Solve the Optimization Problem
A previous section formulated the optimization problem. This section presents the core Classiq capabilities, generates a designated quantum solution, and executes the generated algorithm on a quantum backend.
This example uses the method for a common problem: the Max Independent Set (MIS) with
networkx.star_graph(4)
, solved by a QAOA Penalty algorithm with three QAOA layers.
import networkx as nx
import pyomo.core as pyo
def mis(graph: nx.Graph) -> pyo.ConcreteModel:
problem = pyo.ConcreteModel("mis")
problem.x = pyo.Var(graph.nodes, domain=pyo.Binary)
@problem.Constraint(graph.edges)
def independent_rule(problem, node1, node2):
return problem.x[node1] + problem.x[node2] <= 1
problem.cost = pyo.Objective(expr=sum(list(problem.x.values())), sense=pyo.maximize)
return problem
The method builds a PYOMO problem, indicates the QAOA and optimizer configuration, and constructs a Classiq model that defines the quantum algorithm to optimize this problem. Synthesize the model to get a quantum program to execute (like any other model).
First, create the desired optimization problem as a PYOMO model.
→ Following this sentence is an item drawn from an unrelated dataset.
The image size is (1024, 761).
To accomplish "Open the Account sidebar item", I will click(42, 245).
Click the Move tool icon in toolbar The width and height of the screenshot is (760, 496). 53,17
The following code snippet is a concise example of the application of the optimization engine.
import networkx as nx
graph = nx.star_graph(4)
mis_problem = mis(graph)
Construct a Classiq model for this optimization problem with the construct_combinatorial_optimization_model
function.
from classiq.applications.combinatorial_optimization import (
QAOAConfig,
)
from classiq import construct_combinatorial_optimization_model
qaoa_config = QAOAConfig(num_layers=3)
mis_model = construct_combinatorial_optimization_model(
pyo_model=mis_problem, qaoa_config=qaoa_config
)
Results
The quantum program is obtained by synthesizing the model. You can also view the quantum program interactively.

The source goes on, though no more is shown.